» Work to do:
A. In the cockroach forum thread, about how long was the body of the cockroach seen in the Cape Town suburb?
B. From the cockroach forum thread, reproduce word for word the passage between "Was it perhaps" and "the 'German' type.", inclusive.

» Supplied text:
###
# Interest group forums > Pest Control Industry Forum >  The largest cockroach ever

## AndyD

Visited a friend of mine who lives in one of the Cape Town suburbs which overlooks the city. Half way through our second G&T a massive cockroach ambles across the center of the room. I couldn't believe the size of the bugger, it was about 2 1/2 inches long in the body, brown in colour and it had wings. I got up and stamped on it, by the time I'd sat down again it had scuttled off. He said they're quite common in that particular suburb and there was nothing they could do to get rid of them. I immediately suggested a 12 gauge pump action and some salt shells would be the entertaining way to address the infestation but he expressed doubts about the yellow-wood flooring being up to the onslaught. Just wondered if there was a more mundain way of getting rid of these things. I also was interested if they're actually a cockroach, I thought that given their size they might actually be some kind of mutant beetle. Unfortunately I didn't get a photo of the damn thing so I appreciate any info will be best-guess.

----------


## Dave A

Was it perhaps the American cockroach - _Periplaneta americana_?

----------


## AndyD

Yep that's the one. I've seen similar sized critters when I lived in Miami but they were black in colour and I don't remember them having wings......although they possibly did and I just didn't notice, I tried not to get intimate enough with one to study its anatomy. I've never seen anything that size in Cape Town before, just the 'German' type.

----------


## Perform Computers

Male cockroaches have wings. Females do not.
###
» Record set:
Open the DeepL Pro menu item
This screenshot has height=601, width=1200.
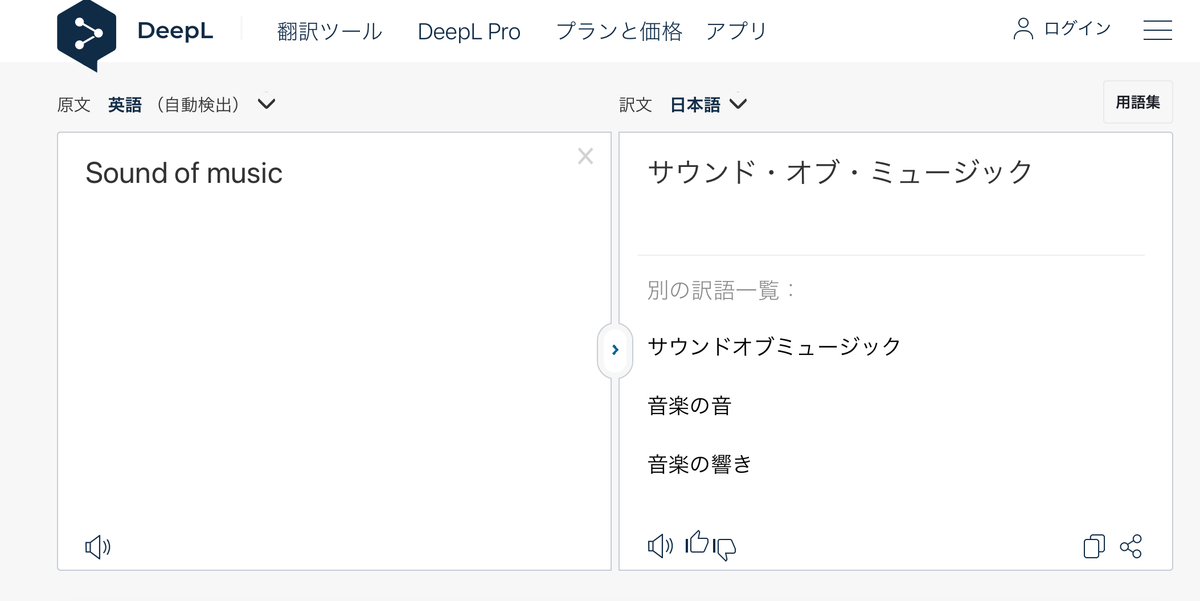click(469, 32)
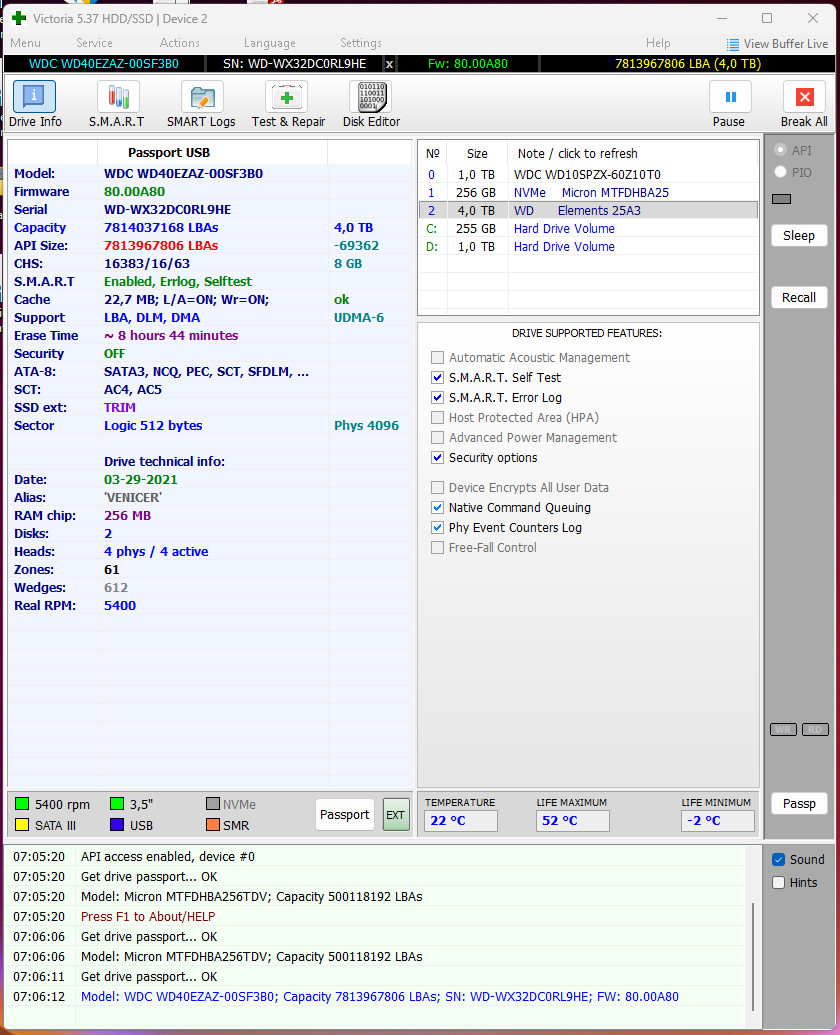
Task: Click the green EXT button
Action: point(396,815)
###
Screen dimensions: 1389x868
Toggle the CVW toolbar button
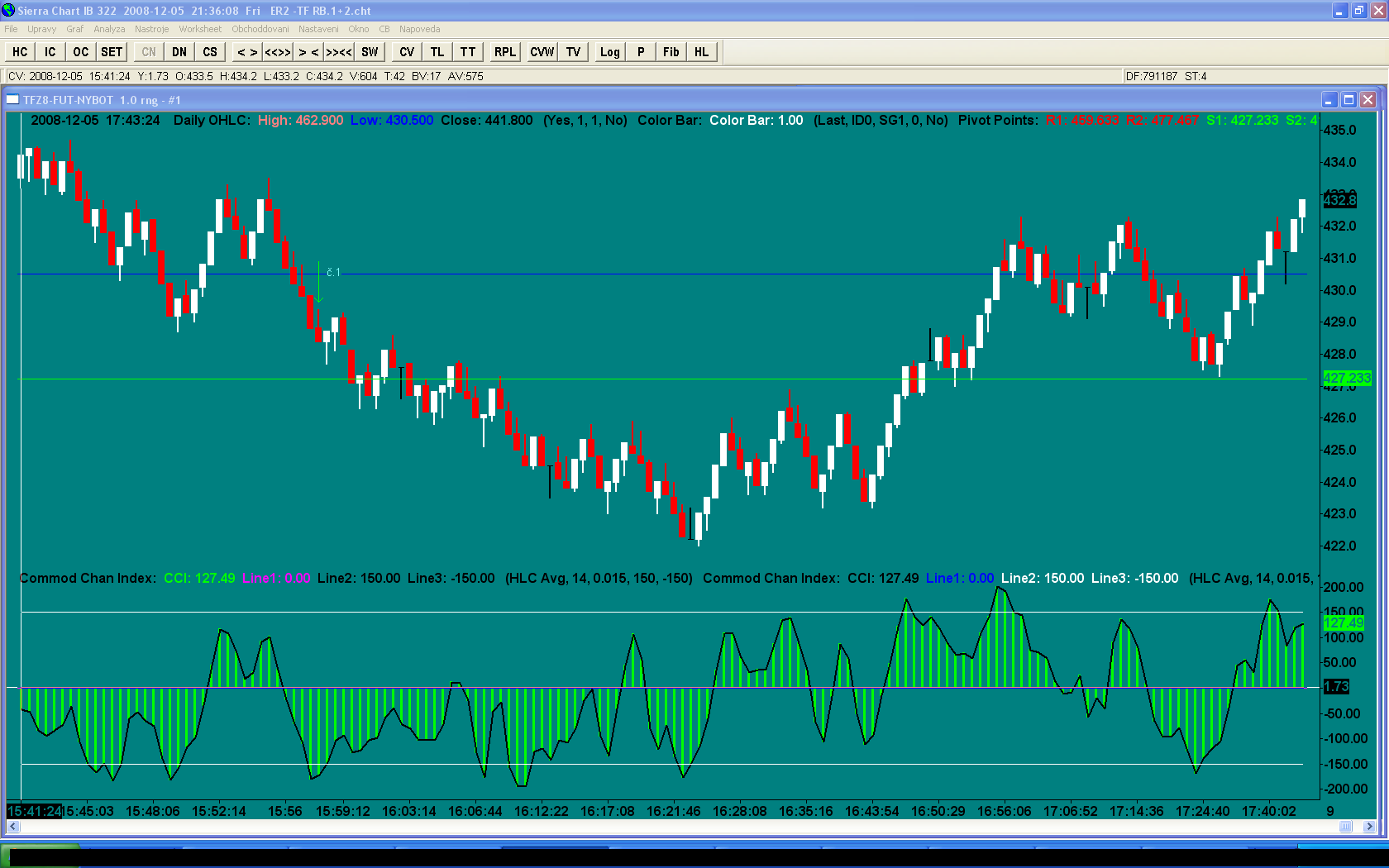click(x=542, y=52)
###
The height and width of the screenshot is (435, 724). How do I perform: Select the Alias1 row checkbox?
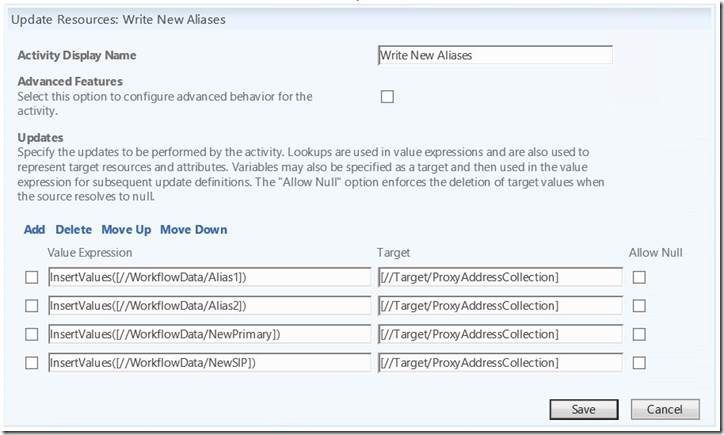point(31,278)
###
» Results of the tasks:
A. About 2 1/2 inches.

B.
Was it perhaps the American cockroach - _Periplaneta americana_?

----------


## AndyD

Yep that's the one. I've seen similar sized critters when I lived in Miami but they were black in colour and I don't remember them having wings......although they possibly did and I just didn't notice, I tried not to get intimate enough with one to study its anatomy. I've never seen anything that size in Cape Town before, just the 'German' type.